I scrapped this right off the terminal. Python 3.13.1 virtual environment, clean. It does the same thing under ARM, Apple Silicon, and x86 (Linux, macOS, Linux).

Thanks and cheers!

E

Ok, but that package also works in streamlit cloud, for me at least. So the issue went away?

No, it doesn’t work when hosted in Streamlit.app. The package works, but the resource can’t be read as a resource. I made a synthetic object with the resource and that’s what it loads, not the CSV. An extra step if we need to update the DZ directory because it goes like this:

DB -> CSV (raw) -> CSV (munged) -> converter -> dzdir.py

This is what we’d love to have:

DB -> CSV (raw) -> CSV (munged)

The munged CSV is the resource. I’d prefer to not make that synthetic object because it’s an annoying manual step that shouldn’t be necessary.
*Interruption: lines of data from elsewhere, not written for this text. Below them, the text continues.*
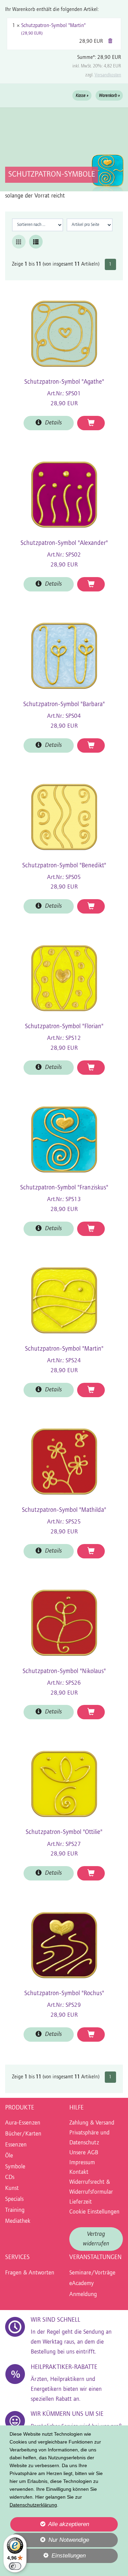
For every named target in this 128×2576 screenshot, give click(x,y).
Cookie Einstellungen (94, 2212)
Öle (9, 2156)
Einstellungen (48, 2557)
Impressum (82, 2163)
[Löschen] (110, 41)
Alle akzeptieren (49, 2524)
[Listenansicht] (36, 241)
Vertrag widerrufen (96, 2239)
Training (15, 2210)
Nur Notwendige (49, 2541)
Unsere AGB (83, 2153)
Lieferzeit (80, 2202)
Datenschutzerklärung (33, 2505)
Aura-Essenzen (22, 2123)
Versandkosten (108, 75)
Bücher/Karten (23, 2134)
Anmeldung (83, 2295)
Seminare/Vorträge (92, 2273)
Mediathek (17, 2221)
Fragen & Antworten (29, 2273)
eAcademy (81, 2284)
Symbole (15, 2167)
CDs (9, 2178)
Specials (14, 2199)
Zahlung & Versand (91, 2123)
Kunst (12, 2188)
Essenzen (16, 2145)
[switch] (15, 2566)
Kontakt (78, 2172)
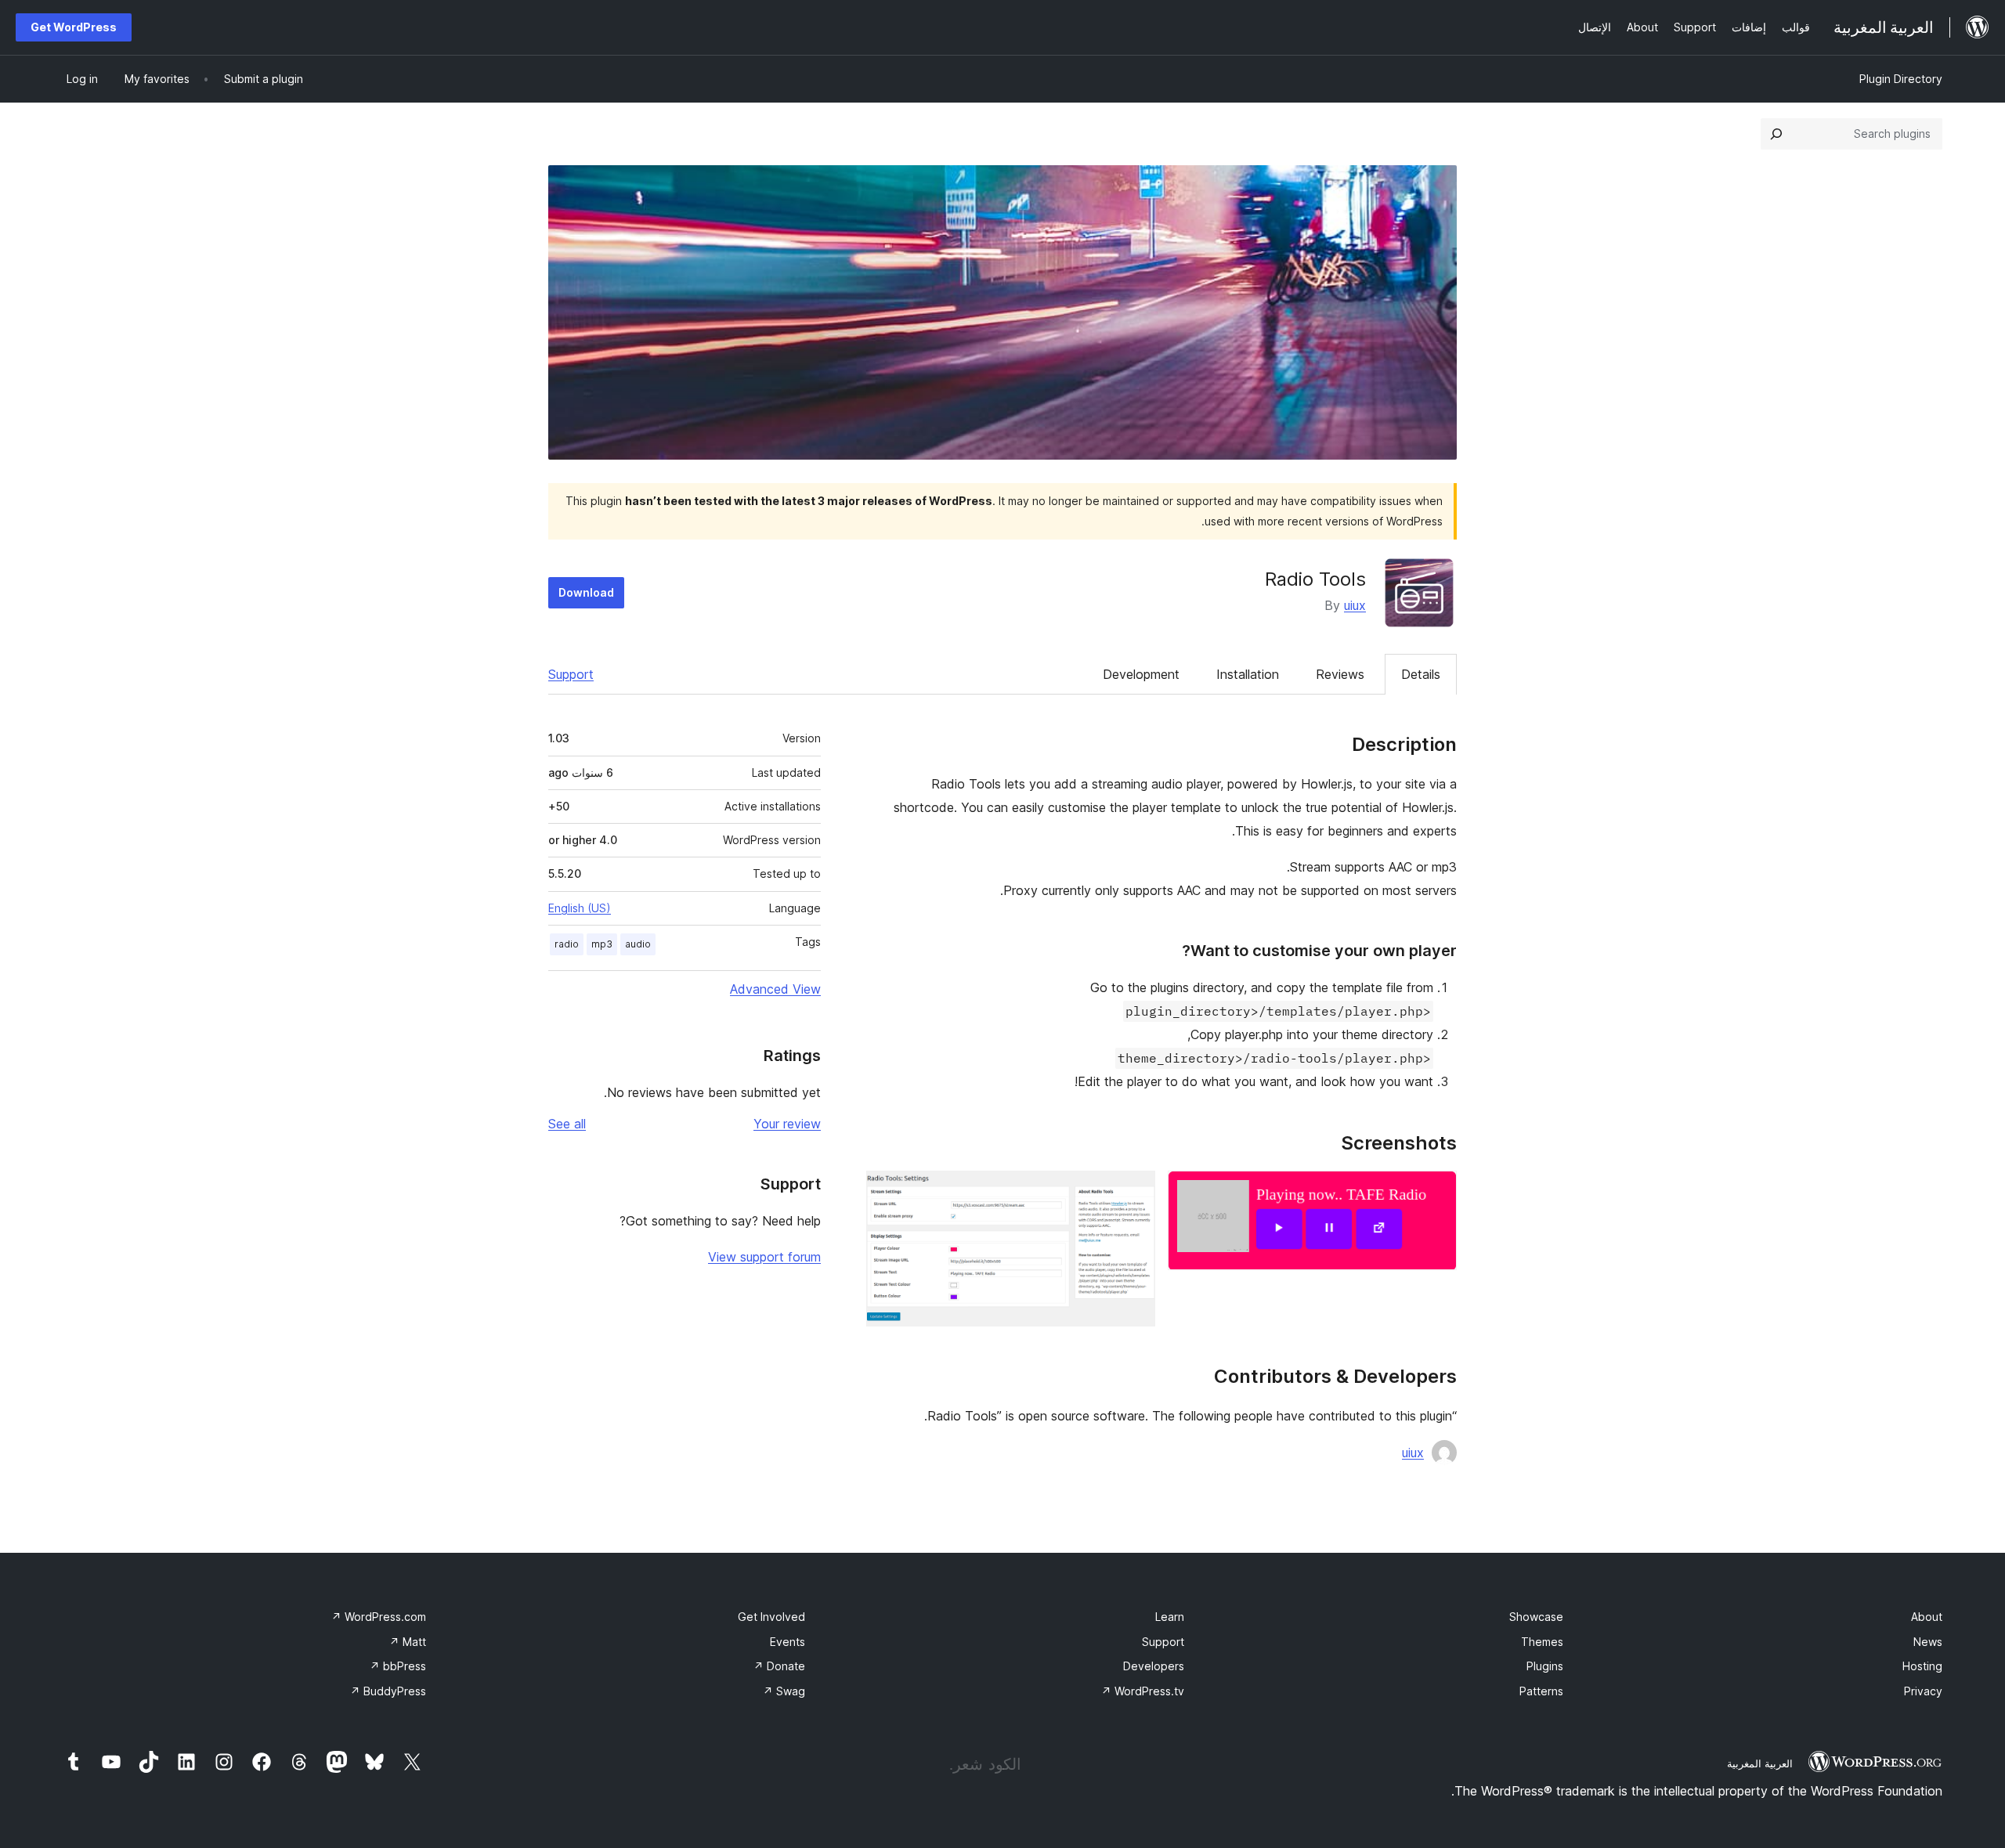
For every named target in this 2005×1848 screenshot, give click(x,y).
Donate (779, 1666)
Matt (407, 1641)
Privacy (1923, 1691)
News (1927, 1641)
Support (571, 674)
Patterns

You can look at what the code does now here:

https://github.com/pr3d4t0r/SSScoring/blob/master/ssscoring/dzdir.py

I wrote a silly CSV-to-Python-dictionary converter to get around importlib_resources not working under Streamlit.app

Cheers!

It does seem to work for me. What do you do to reproduce the issue in streamlit cloud with ssscoring==2.0.15?

Hi!

I just set this up under 2.0.16 – it works now! I guess something was not Kosher in the previous versions. I have the code, side-by-side, between local and Streamlit.io and the resource is resolved without issues if the package comes as a wheel. It still can’t figure out the resource if it’s installed from GitHub source instead of PyPI/wheel.

I 100% appreciate your help, thanks for working with me on this. Have an awesome weekend.